Only a handful of broadcasters showed up Oct. 26 for the FCC’s first official workshop on the framework for reverse incentive auctions. The ones that didn’t apparently didn’t miss much. According to the National Association of Broadcasters, which had “a bunch” of folks monitoring the proceedings online, not a great deal of new information on repacking of stations seemed to come up.

The FCC workshop offered few definitive answers— which is pretty much the only thing broadcasters are looking for as they decide whether to put their most valued commodity up for auction. But one information point made it clear that, generally, only larger-market broadcasters will be able to cash in on the FCC’s onetime payout for either getting out of the business or agreeing to share channels.

According to Media Bureau chief Bill Lake, the FCC is mostly looking for spectrum from broadcasters in the top 25 or 35 markets, plus another few elsewhere, which means that small market stations who may be the ones in  nancial trouble won’t have the option of the cash infusion the FCC has been promoting.

Gary Epstein, FCC senior adviser and co-lead of the commission’s Incentive Auction Task Force, said that the FCC is committed to voluntary incentive auctions that will, 1) honor Congress’ statutory language, 2) work to include the industry in a transparent repacking process, and 3) provide a viable reimbursement and transition mechanism.

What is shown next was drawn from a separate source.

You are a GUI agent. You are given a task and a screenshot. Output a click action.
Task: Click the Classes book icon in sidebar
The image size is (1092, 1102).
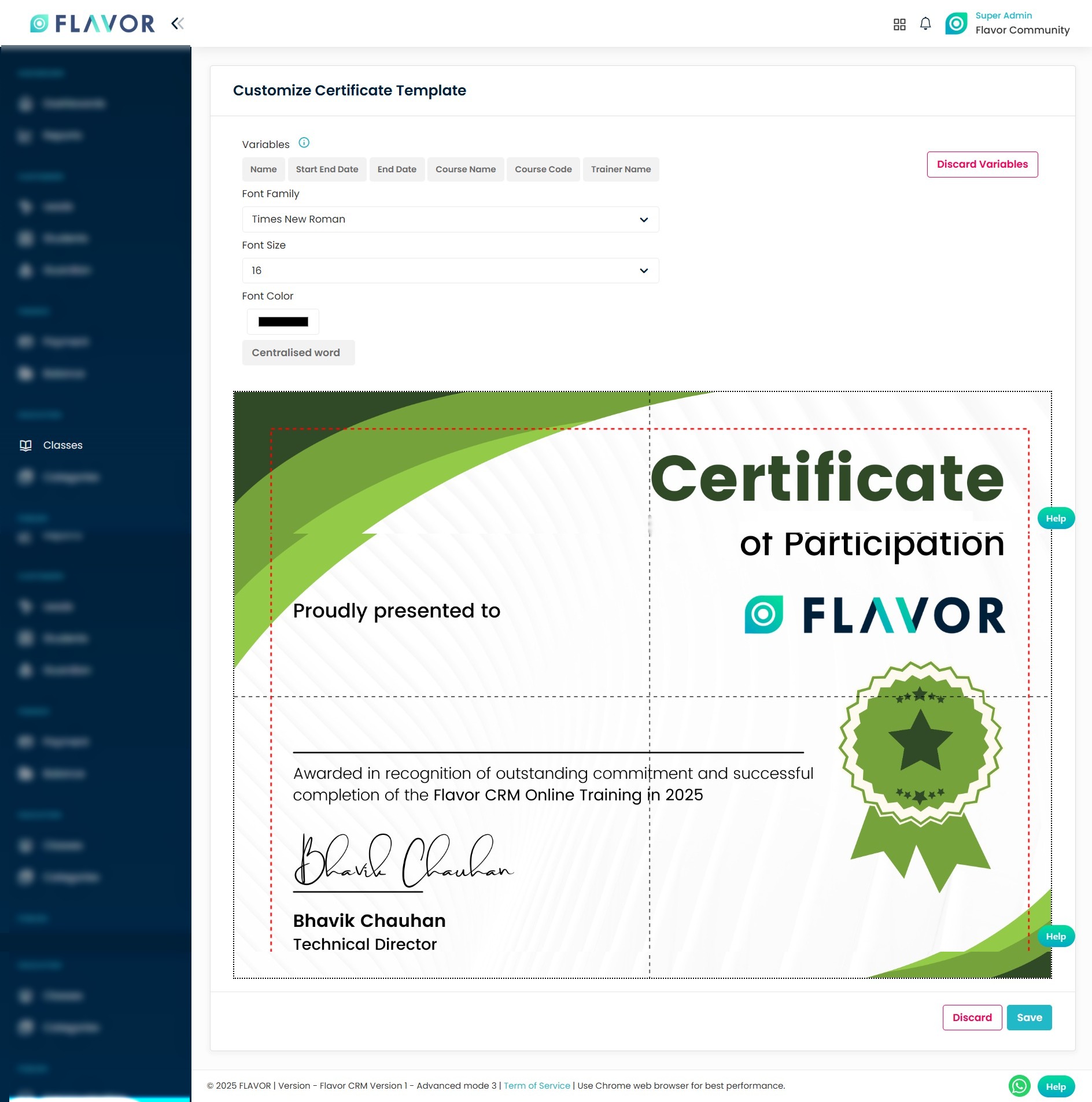click(x=25, y=445)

Epstein told broadcasters in a speech three weeks ago that the FCC was expecting to be able to cover all the broadcaster and cable operator moving expenses related to the auction with the $1.75 billion Congress set aside for those expenses.

“Our No.1 goal is to ensure that broadcasters have the information they need and that the FCC runs a transparent and open process,” NAB spokesman Dennis Wharton said last week. “When it comes to the involuntary part of the auction—the forced relocation of broadcasters into“a smaller TV band—we have yet to see much meat on the bones. We look forward to working with the FCC to gain greater understanding of the FCC’s plan in order to meet Chairman Genachowski’s stated goal of preserving and enhancing a robust broadcasting industry.”

Unfortunately, broadcasters had an almost immediate opportunity to demonstrate that value last week as many East Coast stations dropped regular programming to go wall-to-wall with coverage of Hurricane Sandy. The NAB has been consistently citing that first informer” mantle as a defense against the momentum for spectrum reclamation, and Sandy offered, sadly, a ready-made example.

“I salute the remarkable work of our radio and TV station colleagues now putting themselves in harm’s way to keep millions of people safe and informed on the devastation of this deadly storm,” said NAB President Gordon Smith last week.

While the FCC’s workshop was pitched as an update for broadcasters, according to one workshop attendee, a show of hands at the event revealed only three others in the room—though it was also webcast, so remote broadcaster participation could have been larger, as apparently it was for NAB members.

At the event, FCC staffers talked mostly about proposals that had already been put out for comment, with the  nal look of both auctions and repacking far from set. Lake made the point that this was very much the beginning of the process.

Among the proposals/questions covered in the workshop:

Anti-collusion measures:
The auction will have anti-collusion rules to make sure bidders can’t get together to inœ ate prices, but the FCC recognizes that if stations are being given the opportunity to share channels as an incentive for one to sell, with those expected to be private negotiations, those broadcasters will have to be talking and sharing information.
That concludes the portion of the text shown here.